Here’s the lesson: we all hold others all the time in that very same position that technician held me. We are shelters to one another- to our lovers, partners, children, parents, friends, and even strangers, the things we say or don’t say bring about unintended but nonetheless very real pain. We are all powerful and we are all vulnerable… and the only way we learn is by getting it wrong. Yes, Jewish tradition tells us to put our attention at this season of repentance on when we got it wrong. We may place on our walls photos of our accomplishments, degrees, and memory triggers of our most exhilarating triumphs. But the lesson of Judaism with regards to mindfulness and the growth of our spirit is that what we should be paying the closest attention to is the moment in which we are in… the moment we are in… when we win or lose a powerful client or lucrative account, when we succeed or cheat as an opportunity arises to do so and not get caught.

When I told that woman to “make an appointment,” I thought: “How dare she take power over me?” Still, as I look back on that time, I realize: any of us could be just as thoughtless. Any of us, could face a bechirah point and fail to choose the path that would most honor and shelter the humanity of the person who is standing or sitting or lying right in front of us. We are human. Human. We strive and fail, aspire and fall, hurt ourselves, others and in a way, God. This may especially be true when we hold strangers in our care and decide to show them our sensitivity to their honest human frailty. When we hold others, it is most often with our hands extended – to connect with them, to embrace them, to steady them.

Perhaps that is why we were ever given hands – to stretch them out and connect with others, embodying the goodness our prophets taught us to do in this world. Daily we realize that with our hands we can also commit awful sins: we can commit forgery or carry out an assault. With our hands we can point and click our way into all kinds of trouble. We can raise our fist to threaten another person or heaven forbid, menace another person by holding a weapon pointed at them. With our hands we can heal as well- but not because we are superhuman, but rather because our hands reveal our humanity- all the lines, wrinkles, scars and tremors that arise, all the times that things were beyond our grasp, and even the times where we knew what to do with our hands- but chose to sit on our hands and thus embodied only apathy and indifference.

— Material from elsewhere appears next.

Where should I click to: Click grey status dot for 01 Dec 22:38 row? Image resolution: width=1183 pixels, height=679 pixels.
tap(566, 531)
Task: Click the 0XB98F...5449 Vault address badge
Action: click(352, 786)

El Ha-Rachaman, O sweet God, God of Miriam, Aaron and Moses, God of Micah and Isaiah, God of all humanity, bless the work of our hands this coming year. Help us to know in the year ahead that there is a great reservoir of decency of which all of us are capable. And as we face points of bechirah, times when we must choose – help us to know that our record will most certainly be flawed. We will strive and fail, rise up and fall down. But that doesn’t mean we can’t rise up again. But God we need your help.

So we beg of you, O God, Malei Yadenu Mi-birchotecha, fill our hands with your blessing, so we may leave your world knowing every time we stood up to bat we were the God’s honest real deal.   Keyn Y’hi ratzon. So may it be.